To add a custom optimizer create a my_optimizer.yaml file in config/optimizer/. A dummy and how this can be used it shown below. Besides the arguments which are defined in the config the optimizer will be also initialized with the model parameters in the following way: optimizer=hydra.utils.instantiate(self.config.optimizer,self.parameters())

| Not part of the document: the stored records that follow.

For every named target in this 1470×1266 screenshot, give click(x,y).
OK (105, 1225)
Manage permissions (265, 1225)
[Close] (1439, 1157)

config/optimizer/my_optimizer.yaml
─────────────────────────────
_target_: path.to.my.optimizer.class      # for example torch.optim.SGD
lr: ${lr}
arg1: custom_args
arg2: ...
python training.py optimizer=my_optimizer

LR Scheduler

Configure

Currentyl the following schedulers are supported and can be used as shown below. By default the polynomial scheduler is used (stepwise):

  • polynomial: Polynomial lr scheduler over the number of steps: (1-current_step/max_step)^0.9
  • polynomial_epoch: Polynomial lr scheduler over number of epochs: (1-current_epoch/max_epoch)^0.9
python training.py lr_scheduler=polynomial
python training.py lr_scheduler=polynomial_epoch

Customize

To add a custom lr_scheduler create a my_scheduler.yaml file in config/lr_scheduler/. A dummy and how this can be used it shown below. Besides the arguments which are defined in the config, the lr scheduler will be also initialized with the optimizer, in the following way: scheduler=hydra.utils.instantiate(self.config.lr_scheduler.scheduler, optimizer=self.optimizer, max_steps=max_steps) As you can see also the maximum number of steps is given to the scheduler since this can only be calculated during runtime. Even if you do not want to use this information make sure to catch the input argument.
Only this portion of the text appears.